STATED GOAL: Pick out every line below that contains the string "browser" and copy each one. Upper and lower case must match.

* START DATA PROVIDED *

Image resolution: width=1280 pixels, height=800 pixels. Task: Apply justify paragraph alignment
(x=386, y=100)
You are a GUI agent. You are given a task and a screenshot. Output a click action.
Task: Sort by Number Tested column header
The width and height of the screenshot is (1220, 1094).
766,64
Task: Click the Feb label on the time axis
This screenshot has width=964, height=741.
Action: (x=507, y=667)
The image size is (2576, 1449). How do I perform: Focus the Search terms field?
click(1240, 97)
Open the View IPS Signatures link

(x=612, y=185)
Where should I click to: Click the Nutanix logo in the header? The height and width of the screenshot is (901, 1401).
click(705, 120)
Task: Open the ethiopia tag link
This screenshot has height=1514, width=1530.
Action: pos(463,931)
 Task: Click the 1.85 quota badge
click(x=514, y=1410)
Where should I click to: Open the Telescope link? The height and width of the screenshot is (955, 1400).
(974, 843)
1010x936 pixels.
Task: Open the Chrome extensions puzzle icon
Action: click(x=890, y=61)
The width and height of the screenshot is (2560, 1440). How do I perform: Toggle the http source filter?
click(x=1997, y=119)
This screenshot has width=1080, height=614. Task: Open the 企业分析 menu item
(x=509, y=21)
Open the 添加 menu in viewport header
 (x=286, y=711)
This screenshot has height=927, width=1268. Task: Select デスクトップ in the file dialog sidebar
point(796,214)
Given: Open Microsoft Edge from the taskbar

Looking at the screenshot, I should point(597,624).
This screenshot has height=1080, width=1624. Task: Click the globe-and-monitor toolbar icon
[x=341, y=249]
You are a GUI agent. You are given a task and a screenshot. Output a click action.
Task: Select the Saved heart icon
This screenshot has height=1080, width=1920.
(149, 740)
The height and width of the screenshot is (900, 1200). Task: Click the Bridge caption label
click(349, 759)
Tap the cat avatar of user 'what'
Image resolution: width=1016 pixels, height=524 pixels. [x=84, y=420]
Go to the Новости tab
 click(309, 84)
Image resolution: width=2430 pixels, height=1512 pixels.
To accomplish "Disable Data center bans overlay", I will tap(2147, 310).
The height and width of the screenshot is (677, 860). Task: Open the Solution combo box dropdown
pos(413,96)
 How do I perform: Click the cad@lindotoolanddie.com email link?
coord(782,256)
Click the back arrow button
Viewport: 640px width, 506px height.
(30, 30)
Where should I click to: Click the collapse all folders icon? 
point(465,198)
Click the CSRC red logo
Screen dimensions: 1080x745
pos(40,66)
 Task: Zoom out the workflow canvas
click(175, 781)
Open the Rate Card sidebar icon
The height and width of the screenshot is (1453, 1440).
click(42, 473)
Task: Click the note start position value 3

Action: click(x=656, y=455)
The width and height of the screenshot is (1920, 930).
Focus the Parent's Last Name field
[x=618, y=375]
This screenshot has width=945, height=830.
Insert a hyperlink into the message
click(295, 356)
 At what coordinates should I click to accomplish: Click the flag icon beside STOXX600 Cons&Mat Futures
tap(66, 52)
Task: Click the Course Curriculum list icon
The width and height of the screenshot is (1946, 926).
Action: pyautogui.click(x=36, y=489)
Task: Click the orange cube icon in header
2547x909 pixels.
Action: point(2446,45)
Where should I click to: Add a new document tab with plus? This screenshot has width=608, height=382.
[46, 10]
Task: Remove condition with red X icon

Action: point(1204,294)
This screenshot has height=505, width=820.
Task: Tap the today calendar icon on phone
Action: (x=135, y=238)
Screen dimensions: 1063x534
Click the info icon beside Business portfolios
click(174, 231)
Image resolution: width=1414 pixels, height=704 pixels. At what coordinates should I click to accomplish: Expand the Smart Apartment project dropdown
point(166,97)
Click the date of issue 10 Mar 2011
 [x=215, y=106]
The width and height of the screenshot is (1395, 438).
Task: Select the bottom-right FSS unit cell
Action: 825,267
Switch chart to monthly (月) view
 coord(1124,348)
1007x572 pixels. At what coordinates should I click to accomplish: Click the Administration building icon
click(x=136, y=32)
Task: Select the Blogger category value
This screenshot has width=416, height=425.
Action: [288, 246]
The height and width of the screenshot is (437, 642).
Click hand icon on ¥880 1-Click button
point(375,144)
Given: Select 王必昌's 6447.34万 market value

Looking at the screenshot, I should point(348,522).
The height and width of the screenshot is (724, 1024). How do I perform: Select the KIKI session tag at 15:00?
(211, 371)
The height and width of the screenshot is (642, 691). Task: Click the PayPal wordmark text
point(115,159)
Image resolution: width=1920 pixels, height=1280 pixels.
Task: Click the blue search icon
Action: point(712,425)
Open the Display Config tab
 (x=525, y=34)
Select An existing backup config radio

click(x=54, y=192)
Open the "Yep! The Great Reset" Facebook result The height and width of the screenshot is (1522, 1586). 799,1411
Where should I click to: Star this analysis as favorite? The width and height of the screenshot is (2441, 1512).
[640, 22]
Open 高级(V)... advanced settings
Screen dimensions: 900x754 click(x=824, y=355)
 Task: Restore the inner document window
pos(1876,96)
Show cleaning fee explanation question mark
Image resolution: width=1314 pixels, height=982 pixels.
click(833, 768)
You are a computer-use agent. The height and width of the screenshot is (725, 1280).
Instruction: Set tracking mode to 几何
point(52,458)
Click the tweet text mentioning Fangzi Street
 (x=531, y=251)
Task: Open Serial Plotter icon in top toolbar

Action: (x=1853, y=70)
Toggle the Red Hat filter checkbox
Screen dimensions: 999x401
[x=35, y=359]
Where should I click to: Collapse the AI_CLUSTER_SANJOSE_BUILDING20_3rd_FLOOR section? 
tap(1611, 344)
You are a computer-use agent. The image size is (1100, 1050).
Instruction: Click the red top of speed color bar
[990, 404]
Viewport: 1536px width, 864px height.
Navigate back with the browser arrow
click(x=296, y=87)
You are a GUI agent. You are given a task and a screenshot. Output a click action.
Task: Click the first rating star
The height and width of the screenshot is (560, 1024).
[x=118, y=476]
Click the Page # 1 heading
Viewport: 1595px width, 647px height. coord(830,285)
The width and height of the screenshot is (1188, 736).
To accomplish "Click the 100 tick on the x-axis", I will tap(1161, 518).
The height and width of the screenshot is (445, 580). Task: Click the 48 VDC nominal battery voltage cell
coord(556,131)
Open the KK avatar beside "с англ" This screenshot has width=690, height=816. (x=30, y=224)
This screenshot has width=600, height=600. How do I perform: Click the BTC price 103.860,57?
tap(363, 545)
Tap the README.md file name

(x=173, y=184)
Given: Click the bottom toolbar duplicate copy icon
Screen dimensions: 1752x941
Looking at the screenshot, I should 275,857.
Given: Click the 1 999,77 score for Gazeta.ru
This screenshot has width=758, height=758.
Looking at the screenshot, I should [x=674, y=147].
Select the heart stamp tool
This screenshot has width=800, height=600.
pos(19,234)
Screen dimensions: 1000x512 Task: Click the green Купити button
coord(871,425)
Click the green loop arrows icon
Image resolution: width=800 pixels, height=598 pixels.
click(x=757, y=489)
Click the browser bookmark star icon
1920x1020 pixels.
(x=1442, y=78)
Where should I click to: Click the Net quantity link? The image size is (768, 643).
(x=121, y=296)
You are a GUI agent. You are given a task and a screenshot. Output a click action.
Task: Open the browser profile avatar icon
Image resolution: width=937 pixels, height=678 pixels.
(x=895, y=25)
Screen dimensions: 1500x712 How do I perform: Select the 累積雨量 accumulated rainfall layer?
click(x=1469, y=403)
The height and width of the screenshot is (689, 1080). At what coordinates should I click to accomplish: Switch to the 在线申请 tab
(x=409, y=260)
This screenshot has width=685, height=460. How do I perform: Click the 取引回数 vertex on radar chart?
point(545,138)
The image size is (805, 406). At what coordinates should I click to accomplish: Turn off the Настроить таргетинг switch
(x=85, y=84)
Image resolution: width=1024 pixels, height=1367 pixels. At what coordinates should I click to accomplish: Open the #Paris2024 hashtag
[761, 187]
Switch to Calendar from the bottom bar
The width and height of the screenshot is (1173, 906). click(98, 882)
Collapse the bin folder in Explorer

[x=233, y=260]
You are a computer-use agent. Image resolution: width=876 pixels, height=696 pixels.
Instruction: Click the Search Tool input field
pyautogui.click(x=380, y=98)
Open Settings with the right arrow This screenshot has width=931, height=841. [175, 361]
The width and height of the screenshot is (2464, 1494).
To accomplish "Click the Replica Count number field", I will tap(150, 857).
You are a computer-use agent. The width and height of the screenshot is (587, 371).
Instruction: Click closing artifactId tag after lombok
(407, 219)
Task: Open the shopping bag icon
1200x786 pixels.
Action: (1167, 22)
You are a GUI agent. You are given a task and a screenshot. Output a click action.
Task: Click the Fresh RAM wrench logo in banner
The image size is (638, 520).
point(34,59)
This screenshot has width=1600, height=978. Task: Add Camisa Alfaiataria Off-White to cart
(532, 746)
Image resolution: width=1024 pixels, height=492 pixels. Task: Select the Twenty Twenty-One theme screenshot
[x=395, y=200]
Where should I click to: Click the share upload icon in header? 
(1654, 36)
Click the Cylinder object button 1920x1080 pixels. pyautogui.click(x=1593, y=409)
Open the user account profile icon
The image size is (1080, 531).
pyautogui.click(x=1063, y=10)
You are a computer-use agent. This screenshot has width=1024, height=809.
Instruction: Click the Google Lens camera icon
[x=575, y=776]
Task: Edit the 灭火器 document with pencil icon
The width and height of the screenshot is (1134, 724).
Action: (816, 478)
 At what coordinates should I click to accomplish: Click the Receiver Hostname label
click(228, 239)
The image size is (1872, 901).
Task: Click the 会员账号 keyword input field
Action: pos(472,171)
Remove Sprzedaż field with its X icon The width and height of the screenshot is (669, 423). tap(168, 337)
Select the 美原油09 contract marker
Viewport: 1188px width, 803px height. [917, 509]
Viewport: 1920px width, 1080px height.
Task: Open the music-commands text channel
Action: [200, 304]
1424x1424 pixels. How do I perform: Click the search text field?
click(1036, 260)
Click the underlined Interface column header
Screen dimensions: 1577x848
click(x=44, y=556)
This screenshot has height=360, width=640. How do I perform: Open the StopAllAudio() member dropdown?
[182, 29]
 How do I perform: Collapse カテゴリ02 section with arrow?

* END DATA PROVIDED *

EXERCISE SOLUTION:
Navigate back with the browser arrow
Click the browser bookmark star icon
Task: Open the browser profile avatar icon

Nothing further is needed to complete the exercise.